First, the association should ensure that it has specific authority in the governing documents (declaration of covenants and restrictions, bylaws, articles of incorporation, or rules and regulations) to tow.  An amendment to the declaration, which typically requires at least a majority of ownership approval, is recommended in order to withstand challenge.  A board rule may possibly be passed provided that authority to adopt the rule is set forth in the governing documents, however, such rules are judged by the more easily-defeated “reasonableness” standard.  Accordingly, a declaration amendment is recommended whenever possible.

Second, should the authority be provided in the association’s governing documents to tow, the association must follow the provisions of Section 715.07 of the Florida Statutes.  Section 715.07(2) provides as follows:

[t]he owner or lessee of real property, or any person authorized by the owner or lessee, which person may be the designated representative of the condominium association … may cause any vehicle or vessel parked on such property without her or his permission to be removed by a person regularly engaged in the business of towing vehicles or vessels, without liability for the costs of removal, under … [certain specified] … circumstances[.]

The statute defines a vehicle as anything that is mobile and has wheels (whether motorized or not) and a vessel as anything capable of being used as transportation on water. Also, the “owner or lessee of real property, or any person authorized by the owner or lessee” refers to the entity that owns or controls the property on which the vehicle or vessel is located. An association interested in towing should seek legal counsel to determine its ability to tow vehicles depending upon the location of said vehicle (for example, common property versus private property).

Section 715.07 requires that the association be in “strict compliance” with the notice and signage requirements as set forth in the statute.  Put simply, it is not enough to cite to a passed amendment to the declaration or approved rule which would purport to allow towing – the association must provide notice pursuant to Chapter 715, which for example lists the minimum size of the font and actual size of the sign on Association property.  Finally, an association should be aware that Section 715.07 may be supplemented with county or municipal ordinances which may require additional compliance. It is very important for the community association to be aware of the statutory requirements, because an improper towing may lead to civil liability (including payment of prevailing party attorney’s fees and court costs) for the association and possible criminal liability for the towing company.

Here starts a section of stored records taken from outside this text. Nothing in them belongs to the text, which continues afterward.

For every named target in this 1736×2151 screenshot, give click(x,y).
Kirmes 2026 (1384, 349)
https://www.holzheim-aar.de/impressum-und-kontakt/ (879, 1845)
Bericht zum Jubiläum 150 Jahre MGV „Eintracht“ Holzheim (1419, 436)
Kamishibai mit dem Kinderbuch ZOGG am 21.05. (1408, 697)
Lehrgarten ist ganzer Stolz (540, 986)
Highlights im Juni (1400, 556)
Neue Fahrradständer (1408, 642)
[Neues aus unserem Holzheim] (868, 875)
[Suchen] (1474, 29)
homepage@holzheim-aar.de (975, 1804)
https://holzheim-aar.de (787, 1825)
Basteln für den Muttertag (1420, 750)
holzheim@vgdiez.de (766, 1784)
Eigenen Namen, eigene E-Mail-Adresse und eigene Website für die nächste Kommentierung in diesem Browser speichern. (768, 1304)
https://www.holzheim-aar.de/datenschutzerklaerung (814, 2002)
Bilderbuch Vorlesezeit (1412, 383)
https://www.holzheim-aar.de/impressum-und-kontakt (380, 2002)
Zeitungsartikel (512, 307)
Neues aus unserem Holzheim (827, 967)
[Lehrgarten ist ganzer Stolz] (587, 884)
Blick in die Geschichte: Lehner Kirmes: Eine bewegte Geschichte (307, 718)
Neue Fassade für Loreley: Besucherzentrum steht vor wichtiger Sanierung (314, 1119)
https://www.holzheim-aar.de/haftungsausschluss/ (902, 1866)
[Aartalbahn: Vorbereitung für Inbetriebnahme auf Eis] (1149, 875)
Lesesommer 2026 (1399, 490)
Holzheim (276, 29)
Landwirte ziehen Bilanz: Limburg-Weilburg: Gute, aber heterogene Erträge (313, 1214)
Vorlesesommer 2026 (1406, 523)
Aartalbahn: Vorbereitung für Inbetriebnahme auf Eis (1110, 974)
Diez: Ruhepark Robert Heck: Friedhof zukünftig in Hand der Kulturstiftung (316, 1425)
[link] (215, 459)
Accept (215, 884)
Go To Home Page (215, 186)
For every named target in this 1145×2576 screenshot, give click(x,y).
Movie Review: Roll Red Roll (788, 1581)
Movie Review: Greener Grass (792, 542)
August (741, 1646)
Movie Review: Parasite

In addition to towing, other options are available to community associations that wish to remedy parking issues within the community. Associations may fine and/or proceed with appropriate legal relief, subject to any mandatory pre-suit alternative dispute resolution requirements.  Finally, community associations may attempt to enter into agreements with local law enforcement to enforce generally-applicable laws on community property. The association is strongly urged to contact counsel to discuss contemplated enforcement procedures in response to parking violations.